Aangeleverde tekst:
* * *

Piet-Jan Veenendaal werd in 1973 geboren als zoon van „Godvrezende ouders.” Zijn vader was ds. J. Veenendaal, aanvankelijk christelijk gereformeerd predikant, later predikant van de Gereformeerde Gemeenten.
„In mijn kinderjaren heb ik veel indrukken gehad van Gods geoefende volk, ook vanuit het gezelschapsleven in Driebergen. Al in mijn kindse jaren heeft de Heere mij geleid en onderricht. Dat zie ik nu pas, bij terugleidend licht.”
Als 7-jarige maakte hij in Driebergen het overlijden mee van ds. J. van der Vlies, christelijk gereformeerd predikant. „Het was voor mij de eerste begrafenis die ik meemaakte. Sindsdien heeft de dood een enorme schrik op mij geworpen. Ik was bang om te sterven, niet in de zin van: te moeten sterven en niet te kunnen sterven, maar gewoon, bang voor de dood.”

* * *

Ruwe regels:

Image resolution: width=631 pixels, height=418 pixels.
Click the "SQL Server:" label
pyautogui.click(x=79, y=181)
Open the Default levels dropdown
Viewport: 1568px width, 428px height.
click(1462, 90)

* * *

Opdracht 1:
Beantwoord deze vragen over de tekst over Piet-Jan Veenendaal.
(a) In welk jaar werd Piet-Jan Veenendaal geboren?
(b) Van welk kerkverband was zijn vader later predikant?
(c) Hoe oud was hij toen hij in Driebergen het overlijden van ds. J. van der Vlies meemaakte?
Opdracht 2: Geef een stuk uit de tekst over Piet-Jan Veenendaal letterlijk weer. Begin bij de woorden "Piet-Jan Veenendaal werd" en houd op na de woorden "de Gereformeerde Gemeenten.".
De regels spelen hierbij geen enkele rol.

Uitwerking 1:
(a) In 1973.
(b) Van de Gereformeerde Gemeenten.
(c) Hij was 7 jaar.

Uitwerking 2:
Piet-Jan Veenendaal werd in 1973 geboren als zoon van „Godvrezende ouders.” Zijn vader was ds. J. Veenendaal, aanvankelijk christelijk gereformeerd predikant, later predikant van de Gereformeerde Gemeenten.